L'autre soir, on ne parvenait pas à se décider, mais trop de pluie s'était déversée durant toute la journée, on devait absolument partir se changer les idées et "Tout le monde aime Jeanne" paraissait la seule toile acceptable à pouvoir se faire. Bien nous en a pris : il est rare qu'un film permette de rire tout en évoquant des sujets douloureux et qu'il offre à réfléchir autant qu'il donne envie de chanter (il est vrai qu'au bout de trois jours à fredonner la même rengaine et à entendre  R. la fredonner à son tour dans sa salle de bain, on aurait envie de changer de disque, mais bon, c'est un détail...) 
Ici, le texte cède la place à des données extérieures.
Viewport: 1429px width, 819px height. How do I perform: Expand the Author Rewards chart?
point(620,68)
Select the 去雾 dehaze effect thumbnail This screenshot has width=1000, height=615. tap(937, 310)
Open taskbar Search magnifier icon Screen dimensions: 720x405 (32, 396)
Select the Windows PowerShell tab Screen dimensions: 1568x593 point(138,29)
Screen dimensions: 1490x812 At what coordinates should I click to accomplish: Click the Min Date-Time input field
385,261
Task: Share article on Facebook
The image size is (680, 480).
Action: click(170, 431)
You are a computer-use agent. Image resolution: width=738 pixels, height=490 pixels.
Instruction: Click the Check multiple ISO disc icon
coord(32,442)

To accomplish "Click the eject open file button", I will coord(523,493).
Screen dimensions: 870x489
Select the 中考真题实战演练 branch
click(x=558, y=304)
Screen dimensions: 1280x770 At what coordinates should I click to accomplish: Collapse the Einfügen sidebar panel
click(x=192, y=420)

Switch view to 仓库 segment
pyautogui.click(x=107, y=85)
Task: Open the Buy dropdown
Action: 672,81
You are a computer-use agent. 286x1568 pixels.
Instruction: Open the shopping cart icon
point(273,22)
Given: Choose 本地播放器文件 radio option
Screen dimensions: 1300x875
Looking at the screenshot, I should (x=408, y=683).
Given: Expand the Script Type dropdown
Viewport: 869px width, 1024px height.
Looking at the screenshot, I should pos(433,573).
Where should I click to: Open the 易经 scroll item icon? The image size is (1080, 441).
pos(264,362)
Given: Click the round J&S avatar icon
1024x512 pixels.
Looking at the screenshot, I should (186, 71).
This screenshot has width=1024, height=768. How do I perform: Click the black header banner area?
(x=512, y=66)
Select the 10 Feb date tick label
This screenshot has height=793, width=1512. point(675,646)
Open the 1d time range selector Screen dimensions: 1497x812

Pour évoquer la crise traversée par une jeune femme en rupture, ex-scientifique prometteuse, en butte à divers problèmes financiers et en deuil de sa mère, la talentueuse Céline Devaux s'est livrée à un challenge pas si évident : utiliser deux médiums différents et entrecouper des images cinématographiques avec des dessins animés très personnels. Ces animations réalisées avec drôlerie et efficacité portent le discours intérieur de l'héroïne, en plein marasme alors qu'elle doit se rendre au Portugal pour réaliser la vente d'un appartement hérité.
 
Dans ce long-métrage on découvre Lisbonne sous un jour dépouillé, réaliste et touchant, avec d'excellentes prises de vue depuis le logement où s'installe Jeanne et où tout lui rappelle le passé, l'enfance, la figure maternelle et leur relation compliquée. Tous les sujets graves sont abordés de manière originale, voire ludique : la spéculation qui gangrène les quartiers populaires, la ville bradée sans scrupules; la dépression, cette réalité de la vie prise à la fois très au sérieux et assumée avec légèreté; la force des liens familiaux et leur potentielle aptitude à la dévalorisation; la capacité de faire face pour remonter les pentes cruelles que la vie vous fait parfois dévaler.
 
Un film nuancé et subtil, plein de tact et d'audace, un film qui donne matière à méditer, qui ramène à ce qu'on porte de plus intime en soi, parce que la réalisatrice n'hésite pas à traiter avec sincérité toutes ces choses un peu honteuses, un peu calamiteuses qu'on est trop souvent tenté de cacher, qui exigent d'être partagées en confiance pour être dépassées. Un film qu'on quitte étrangement réconfortés, fortement imprégnés par l'histoire et admiratifs devant la manière épatante qu'ont tous les comédiens d'y croire et de la jouer.